To do: Could you write the entries out again, exactly as they are?

Supplied records:
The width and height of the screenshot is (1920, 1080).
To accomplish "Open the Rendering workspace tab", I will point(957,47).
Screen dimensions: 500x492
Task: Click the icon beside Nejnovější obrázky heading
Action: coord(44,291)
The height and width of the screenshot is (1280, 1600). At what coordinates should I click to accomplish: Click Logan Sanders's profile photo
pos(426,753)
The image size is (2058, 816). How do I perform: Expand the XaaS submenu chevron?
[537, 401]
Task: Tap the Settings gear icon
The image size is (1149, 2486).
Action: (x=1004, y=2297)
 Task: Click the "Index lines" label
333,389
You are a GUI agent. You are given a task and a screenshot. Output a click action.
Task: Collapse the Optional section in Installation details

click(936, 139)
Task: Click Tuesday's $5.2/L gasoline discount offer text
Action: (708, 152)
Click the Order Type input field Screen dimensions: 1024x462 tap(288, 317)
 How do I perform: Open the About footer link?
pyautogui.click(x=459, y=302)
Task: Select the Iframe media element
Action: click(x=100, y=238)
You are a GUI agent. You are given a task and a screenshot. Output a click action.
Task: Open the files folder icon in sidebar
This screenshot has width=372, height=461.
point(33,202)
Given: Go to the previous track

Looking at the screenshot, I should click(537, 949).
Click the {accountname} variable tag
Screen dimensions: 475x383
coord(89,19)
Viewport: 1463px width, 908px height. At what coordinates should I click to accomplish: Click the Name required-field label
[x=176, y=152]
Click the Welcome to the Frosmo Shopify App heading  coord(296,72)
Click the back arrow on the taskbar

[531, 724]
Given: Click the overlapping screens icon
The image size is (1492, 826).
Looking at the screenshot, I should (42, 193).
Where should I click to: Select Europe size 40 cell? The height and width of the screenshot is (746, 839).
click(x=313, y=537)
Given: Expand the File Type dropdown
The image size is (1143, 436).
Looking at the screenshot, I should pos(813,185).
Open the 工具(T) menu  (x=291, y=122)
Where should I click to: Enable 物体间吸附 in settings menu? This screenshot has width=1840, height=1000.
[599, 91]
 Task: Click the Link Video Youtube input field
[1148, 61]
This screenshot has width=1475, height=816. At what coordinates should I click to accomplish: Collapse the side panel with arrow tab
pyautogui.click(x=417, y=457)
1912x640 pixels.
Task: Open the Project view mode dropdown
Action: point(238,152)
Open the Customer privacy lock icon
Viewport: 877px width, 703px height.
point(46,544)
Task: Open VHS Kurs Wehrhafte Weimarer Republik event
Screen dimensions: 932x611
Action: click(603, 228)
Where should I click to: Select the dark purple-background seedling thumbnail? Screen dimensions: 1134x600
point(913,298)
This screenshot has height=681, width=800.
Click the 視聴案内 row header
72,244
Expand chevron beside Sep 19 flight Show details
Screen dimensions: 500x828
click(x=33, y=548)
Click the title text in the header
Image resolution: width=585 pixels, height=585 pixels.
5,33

Answer for this exercise:
The width and height of the screenshot is (1920, 1080).
To accomplish "Open the Rendering workspace tab", I will point(957,47).
Screen dimensions: 500x492
Task: Click the icon beside Nejnovější obrázky heading
Action: coord(44,291)
The height and width of the screenshot is (1280, 1600). At what coordinates should I click to accomplish: Click Logan Sanders's profile photo
pos(426,753)
The image size is (2058, 816). How do I perform: Expand the XaaS submenu chevron?
[537, 401]
Task: Tap the Settings gear icon
The image size is (1149, 2486).
Action: (x=1004, y=2297)
 Task: Click the "Index lines" label
333,389
You are a GUI agent. You are given a task and a screenshot. Output a click action.
Task: Collapse the Optional section in Installation details

click(936, 139)
Task: Click Tuesday's $5.2/L gasoline discount offer text
Action: (708, 152)
Click the Order Type input field Screen dimensions: 1024x462 tap(288, 317)
 How do I perform: Open the About footer link?
pyautogui.click(x=459, y=302)
Task: Select the Iframe media element
Action: click(x=100, y=238)
You are a GUI agent. You are given a task and a screenshot. Output a click action.
Task: Open the files folder icon in sidebar
This screenshot has width=372, height=461.
point(33,202)
Given: Go to the previous track

Looking at the screenshot, I should click(537, 949).
Click the {accountname} variable tag
Screen dimensions: 475x383
coord(89,19)
Viewport: 1463px width, 908px height. At what coordinates should I click to accomplish: Click the Name required-field label
[x=176, y=152]
Click the Welcome to the Frosmo Shopify App heading  coord(296,72)
Click the back arrow on the taskbar

[531, 724]
Given: Click the overlapping screens icon
The image size is (1492, 826).
Looking at the screenshot, I should (42, 193).
Where should I click to: Select Europe size 40 cell? The height and width of the screenshot is (746, 839).
click(x=313, y=537)
Given: Expand the File Type dropdown
The image size is (1143, 436).
Looking at the screenshot, I should pos(813,185).
Open the 工具(T) menu  (x=291, y=122)
Where should I click to: Enable 物体间吸附 in settings menu? This screenshot has width=1840, height=1000.
[599, 91]
 Task: Click the Link Video Youtube input field
[1148, 61]
This screenshot has width=1475, height=816. At what coordinates should I click to accomplish: Collapse the side panel with arrow tab
pyautogui.click(x=417, y=457)
1912x640 pixels.
Task: Open the Project view mode dropdown
Action: point(238,152)
Open the Customer privacy lock icon
Viewport: 877px width, 703px height.
point(46,544)
Task: Open VHS Kurs Wehrhafte Weimarer Republik event
Screen dimensions: 932x611
Action: click(603, 228)
Where should I click to: Select the dark purple-background seedling thumbnail? Screen dimensions: 1134x600
point(913,298)
This screenshot has height=681, width=800.
Click the 視聴案内 row header
72,244
Expand chevron beside Sep 19 flight Show details
Screen dimensions: 500x828
click(x=33, y=548)
Click the title text in the header
Image resolution: width=585 pixels, height=585 pixels.
5,33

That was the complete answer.